Ideas for the Future.

 

Is Governor Lynch invincible?

I don’t know the answer to this question. I didn’t watch the state of the state address or hear any of the details of the jobs program. Apparently the governor talked about the new federal prison opening in Berlin and the 300 or so jobs it will create in this area. It should be interesting to see how many of these jobs actually go to NH residents and what kind(s) of training and/or education opportunities exist at this new prison. It’s my impression that many of the jobs are for corrections officers and though the position offers a decent hourly wage there isn’t much opportunity for career advancement sans the training in the prison environment itself.

But the environment inside a prison… An education in human psychology. That might be worth something.

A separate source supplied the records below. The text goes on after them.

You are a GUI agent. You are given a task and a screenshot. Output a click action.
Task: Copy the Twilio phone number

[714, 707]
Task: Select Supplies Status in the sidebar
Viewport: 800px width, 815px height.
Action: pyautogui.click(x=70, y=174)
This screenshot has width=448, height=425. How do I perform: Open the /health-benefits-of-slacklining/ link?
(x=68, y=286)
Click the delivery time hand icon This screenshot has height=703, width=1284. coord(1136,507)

Then Gov. Lynch talked about another project in New Hampshire.  And this is the widening of I-93 and the continued political interest in rail through the capital corridor a/k/a the New Hampshire Mainline from the Ma. border up through to Concord.

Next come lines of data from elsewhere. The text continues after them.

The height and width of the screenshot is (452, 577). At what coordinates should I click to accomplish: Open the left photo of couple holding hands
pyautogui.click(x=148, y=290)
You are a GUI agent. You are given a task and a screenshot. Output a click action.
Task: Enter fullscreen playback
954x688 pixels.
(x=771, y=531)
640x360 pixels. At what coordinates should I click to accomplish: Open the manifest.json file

This is a video I found on UTUBE which I think can demonstrate why it’s going to be extremely difficult if not impossible for this rail project to move forward in New Hampshire. The train shown is the NH Bow Unit Coal train featuring a Canadian Pacific Alco M 636 on the head end. If you’re a rail buff like me this is an important shot because Alco stopped manufacturing these locomotives in 1970-1971 and its rare even to see one never mind on a valuable revenue train like a coal job. The trio of power behind the Alco are SD-40s built by the Electro Motive Division of General Motors they are very common among mainline railroads and leasing companies of which these are.  The coal train which was filmed in 1992 is restricted to ten miles an hour through the entire length of its journey through New Hampshire; the primary reason for this is that the track and roadbed structure simply cannot support the weight and inertia of the heavy locomotives and trains moving at faster speeds. And it’s a multi-million dollar proposition to upgrade these tracks to allow the faster speeds.

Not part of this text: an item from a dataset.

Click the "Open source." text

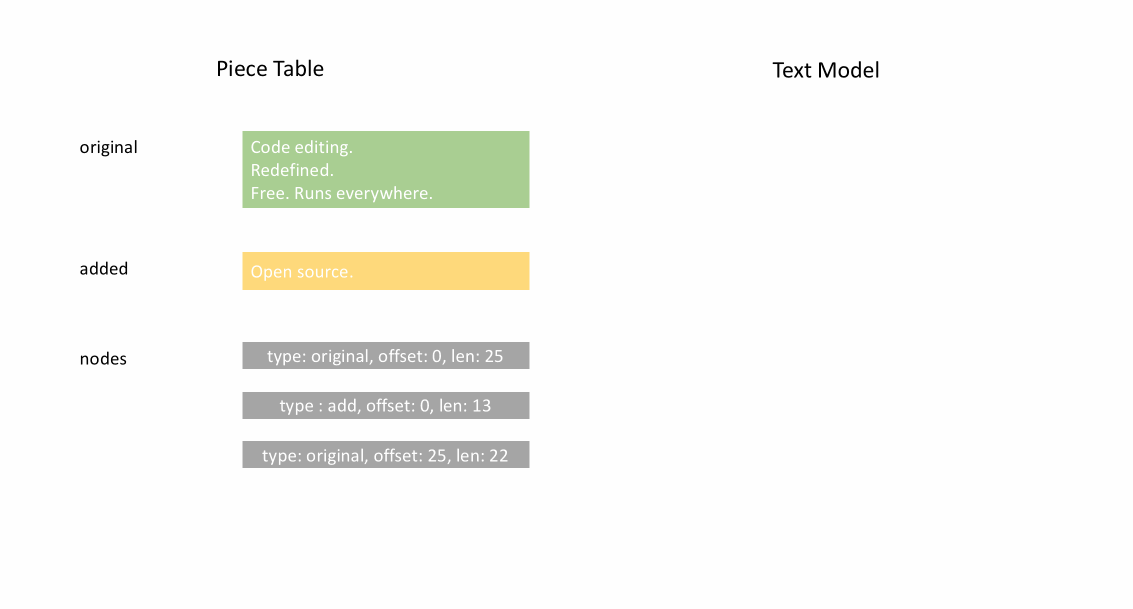pos(301,272)
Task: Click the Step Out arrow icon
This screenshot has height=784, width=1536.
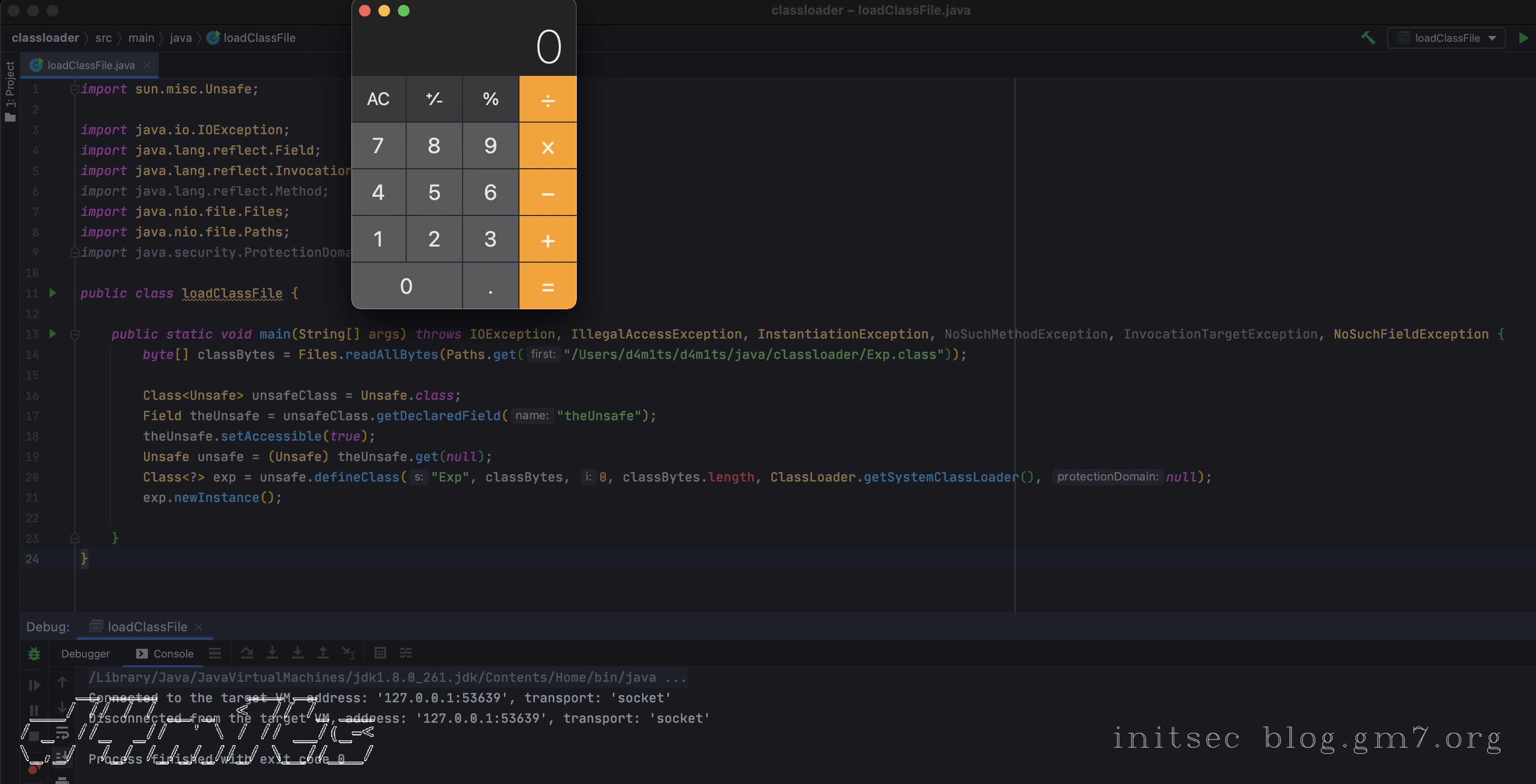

So now it becomes a clear question of economics or perhaps politics. I think the question is this who should invest in the upgrade in these tracks and why? I don’t think the railroad is ever going to purse this because of the economics of the line. The coal account at Bow is certainly a lucrative contract but not enough of a reason on its own to make this capital investment. Ten miles an hour is perfectly acceptable to bring the coal trains to their destination. To my knowledge there isn’t another freight customer or customers on this line that could justify this investment. I also believe that if PSNH-Bow were to ever stop receiving coal that this entire line could be filed for abandonment.

So this leaves the politics. Last fall Rep. Peter Leishman filed an LSR seeking to have the state investigate acquiring the NH Mainline I don’t see this happening.